Technologist Kevin Ashton pointed out that almost all the information available on the internet, some 50 petabytes at that time, was captured or created by humans in the form of text, photos, videos etc . He suggested this would change as computers both generated and and distributed data, with relatively simple technologies such as RFID tracking tags and low-power sensors. These would gathering data on everything from temperature and air quality to footsteps and motion detection, and flow power actuators that switch anything on and off, as lights, heating and air conditioning, video cameras and so on.
Ashton (right) called that system “the Internet of Things” and began a number of companies and initiatives to start it. But progress was been initially slow consumers being disinterested by the idea of remotely controlling a toaster over the internet or having their fridge reliably order milk before it runs out.
In January this year MIT called 2013 the year of the Internet of Things and cited how in Australia, at the national scientific research organisation, CSIRO, Arkady Zaslavsky and his colleagues revealed how enabling technologies that Ashton predicted have now matured and how the IOT is believed to be poised to burst onto the mainstream with a new generation of challenges.
Each year in Australia, biologists plant a million or so plots of different types of grain to see which grow best in a wide variety of conditions. Plots are situated countrywide creating a logistical nightmare for the relatively small team who must monitor both the environmental conditions and the rate of growth of the plants.
The problem answered by a wireless sensor network that monitors what’s going on and sends the data back to the High Resolution Plant Phenomics Centre (HRPPC) Canberra which runs the experiments. Sensors used at just 40 sites, generate 2 million data points per week. But various cloud-based services are emerging t designed to help manage these kinds of sensors and the data they produce.
Other IOT examples include various cities with transport network sensors that broadcast the position of buses, trams and trains and make this known to the public. Innovative apps now give commuters real-time updates on their next ride. Other sensors monitor traffic conditions for real-time traffic flow optimisation.
Increasingly now sensor technologies are used to variously monitor sporting performance or workouts analysis or use the internet to monitor and control of home devices as with Ninja Blocks in Australia.
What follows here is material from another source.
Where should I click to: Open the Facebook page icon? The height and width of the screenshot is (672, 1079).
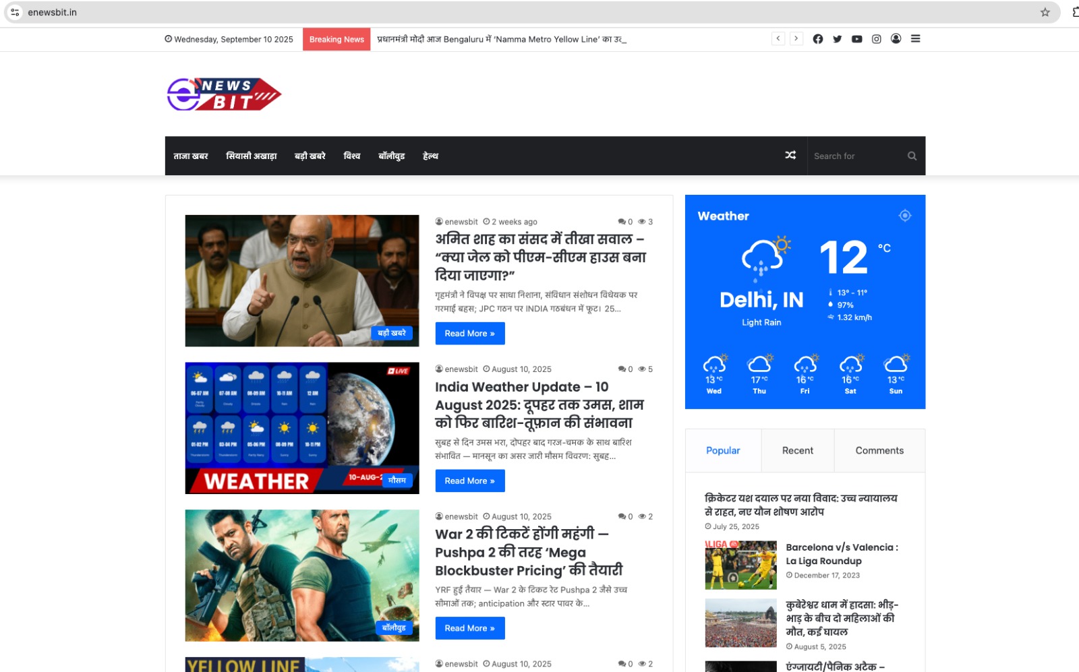coord(817,38)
McKinsey's Michael Chu's (right) view was that as more objects were becoming embedded with sensors, gaining the ability to communicate the resulting information networks promised to create new business models, improve business processes, and reduce costs and risks, according to him and colleaguesi, Markus Loffler and Roger Roberts back in 2010.
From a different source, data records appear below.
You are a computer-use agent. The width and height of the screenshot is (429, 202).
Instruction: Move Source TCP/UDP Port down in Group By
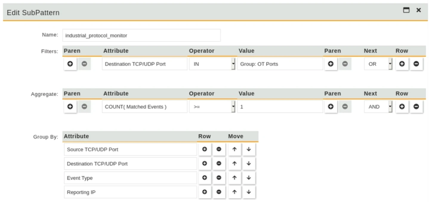click(249, 149)
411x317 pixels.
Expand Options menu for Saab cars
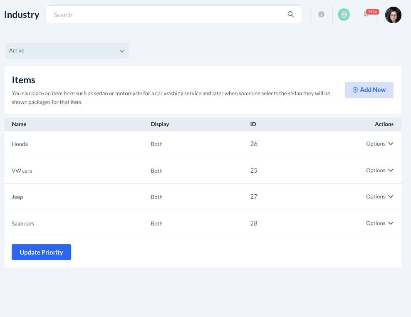pyautogui.click(x=379, y=223)
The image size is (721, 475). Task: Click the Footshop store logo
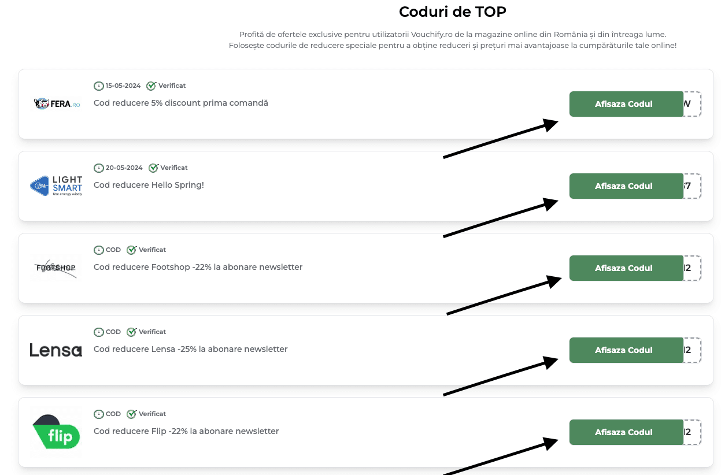click(x=56, y=268)
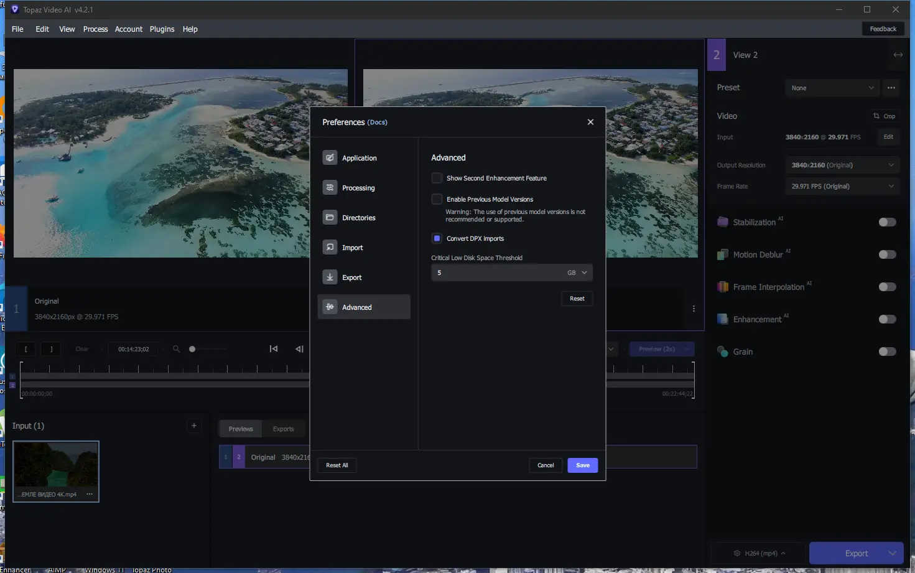Open the Export preferences section
This screenshot has height=573, width=915.
[351, 277]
By 2011 at Cisco, Donald McLaughlin was preaching the IOT and certainly 2013 has seem the birth of the USA IOT Consortium.
USA CONSORTIUM START-UP
In January, the Internet of Things Consortium started up led by Jason Johnson, managing partner at technology incubator Founders Den and former chairman of the Wireless VoIP Consortium, and VP of Dolby Laboratories' technology standards licensing business unit.
The charter member comprise Basis, Europe's COIN, Game your game, Logitech OUYA, Poly-control, Smartthings and MyUbe.
But now Cisco’s global CEO John Chambers (right) has changed the emphasis from Things to Everything (IOE), and
declared his company's Everything strategy which is aired on on a blog post: a full length white paper and the view Tomorrow starts here.
In brief, the Internet of Everything is the next wave of dramatic internet growth which will bring together people, processes, data and things to make networked connections more relevant and valuable than ever before. It will transform businesses in the same way as the internet did when it was launched.
Cisco estimates that 99.4% of physical objects in the world are still unconnected. With only about 10 billion of the 1 trillion things currently connected globally, there is vast potential to connect the unconnected via the Internet of Everything (IoE).
Cisco projects that IoE will create $14.4 trillion of Value at Stake for companies and industries over the next decade. Value at Stake is the potential bottom-line value that can be created or migrate among private-sectorcompanies and industries based on their ability to harness IoE.
The $14.4 trillion in Value at Stake has 5 main drivers
From an industry perspective 4 out of 18 industries make up more than half the total Value at Stake - manufacturing (27%), retail (11%), information services (9%) and insurance (9%).
Private business leaders (including Scottish business leaders) need to determine where their businesses are today with IoE, understand the role of IT in enabling their companies to benefit from IoE, take steps to maximise capabilities in the areas of security and privacy and pay attention to the cultural changes that are necessary to embrace IoE.